There are lots of variables to consider when deciding which method (Voluntary or Involuntary) you will follow. Here are a few:
As with many business decisions, the method for dissolution may come down to cost. With voluntary dissolution there is often the cost of filing and the cost of maintenance (i.e. taxes and other annual fees). Whereas, with an involuntary dissolution the corporation will pay the ultimate cost… death! But, it does so involuntarily and so the principals often do not have to pay additional out-of-pocket fees to achieve this ultimate goal.

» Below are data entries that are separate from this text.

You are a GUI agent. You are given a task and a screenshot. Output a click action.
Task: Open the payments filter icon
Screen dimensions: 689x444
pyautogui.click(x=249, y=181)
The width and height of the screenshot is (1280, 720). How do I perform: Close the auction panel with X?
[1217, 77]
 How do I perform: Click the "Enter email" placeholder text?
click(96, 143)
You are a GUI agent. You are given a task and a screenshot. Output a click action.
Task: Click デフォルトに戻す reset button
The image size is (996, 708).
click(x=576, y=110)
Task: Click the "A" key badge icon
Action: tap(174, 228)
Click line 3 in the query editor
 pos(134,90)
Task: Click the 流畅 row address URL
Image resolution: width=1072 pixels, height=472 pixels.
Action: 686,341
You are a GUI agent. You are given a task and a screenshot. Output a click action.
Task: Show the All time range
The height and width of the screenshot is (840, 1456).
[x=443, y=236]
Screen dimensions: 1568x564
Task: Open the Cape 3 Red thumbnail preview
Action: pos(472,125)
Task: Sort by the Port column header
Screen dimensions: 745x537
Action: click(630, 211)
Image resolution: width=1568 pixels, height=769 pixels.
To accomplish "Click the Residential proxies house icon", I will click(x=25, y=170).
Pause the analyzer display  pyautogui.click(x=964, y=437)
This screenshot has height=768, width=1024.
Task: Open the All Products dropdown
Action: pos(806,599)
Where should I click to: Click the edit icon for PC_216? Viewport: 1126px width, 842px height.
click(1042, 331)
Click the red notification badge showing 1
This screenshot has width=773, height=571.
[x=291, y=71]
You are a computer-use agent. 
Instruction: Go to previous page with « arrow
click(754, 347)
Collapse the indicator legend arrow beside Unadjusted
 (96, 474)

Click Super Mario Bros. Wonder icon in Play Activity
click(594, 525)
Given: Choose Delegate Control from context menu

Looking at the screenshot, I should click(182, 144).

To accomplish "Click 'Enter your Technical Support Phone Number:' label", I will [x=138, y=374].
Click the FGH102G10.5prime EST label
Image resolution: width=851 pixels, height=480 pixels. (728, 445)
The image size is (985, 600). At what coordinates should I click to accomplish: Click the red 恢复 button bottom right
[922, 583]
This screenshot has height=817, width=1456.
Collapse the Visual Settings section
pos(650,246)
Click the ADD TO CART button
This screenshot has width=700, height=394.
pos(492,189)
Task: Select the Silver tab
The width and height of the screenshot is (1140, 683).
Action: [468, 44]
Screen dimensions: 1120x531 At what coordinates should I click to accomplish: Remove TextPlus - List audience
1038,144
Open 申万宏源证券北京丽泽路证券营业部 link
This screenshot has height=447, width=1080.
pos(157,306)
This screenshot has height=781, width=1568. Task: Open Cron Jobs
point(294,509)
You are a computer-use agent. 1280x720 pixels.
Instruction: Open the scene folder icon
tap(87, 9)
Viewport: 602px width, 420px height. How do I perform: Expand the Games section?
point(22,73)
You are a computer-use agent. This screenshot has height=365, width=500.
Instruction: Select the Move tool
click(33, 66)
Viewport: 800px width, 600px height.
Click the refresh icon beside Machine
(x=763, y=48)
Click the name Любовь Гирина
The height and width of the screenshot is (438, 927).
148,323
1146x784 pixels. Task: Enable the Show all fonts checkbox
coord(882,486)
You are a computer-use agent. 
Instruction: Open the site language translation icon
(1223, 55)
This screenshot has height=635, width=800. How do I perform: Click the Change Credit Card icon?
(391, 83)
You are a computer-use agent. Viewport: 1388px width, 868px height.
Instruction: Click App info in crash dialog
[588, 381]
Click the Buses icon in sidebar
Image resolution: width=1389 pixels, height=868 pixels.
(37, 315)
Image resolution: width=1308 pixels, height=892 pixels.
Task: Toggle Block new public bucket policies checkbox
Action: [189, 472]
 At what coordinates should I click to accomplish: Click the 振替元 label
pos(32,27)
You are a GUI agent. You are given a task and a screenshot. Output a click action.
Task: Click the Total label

If your corporation has had any operations (i.e. received income, spent money from the corporate check book, etc.), the corporation will most likely want to take the formal path so as to properly dissolve the corporation.
Often formally dissolving before year end or before a Corp’s anniversary date may prevent additional fee assessments by the state were it to still be in existence into another year. Check with your formation state to find out the deadlines for this.
Reuse the Corporate Name
If you want to re-use the exact same name in the same state for a new INC or LLC filing, you may be limited or even prohibited from using the name again. Limitations are typically from 6 months to several years after dissolution, but this depends on the formation state and the method of dissolution.
If there are any potential liabilities which may accrue to you as a director or officer, due to the corporation’s operations or your own promises, a formal dissolution might be the preferable filing.
Future Filings in that State
So far (that we know), only Arkansas actually prohibits you from forming any new INC or LLC if you were listed as an officer or director with a previous Arkansas company that was not formally dissolved. Although other states are not likely to follow suit, it is one more consideration.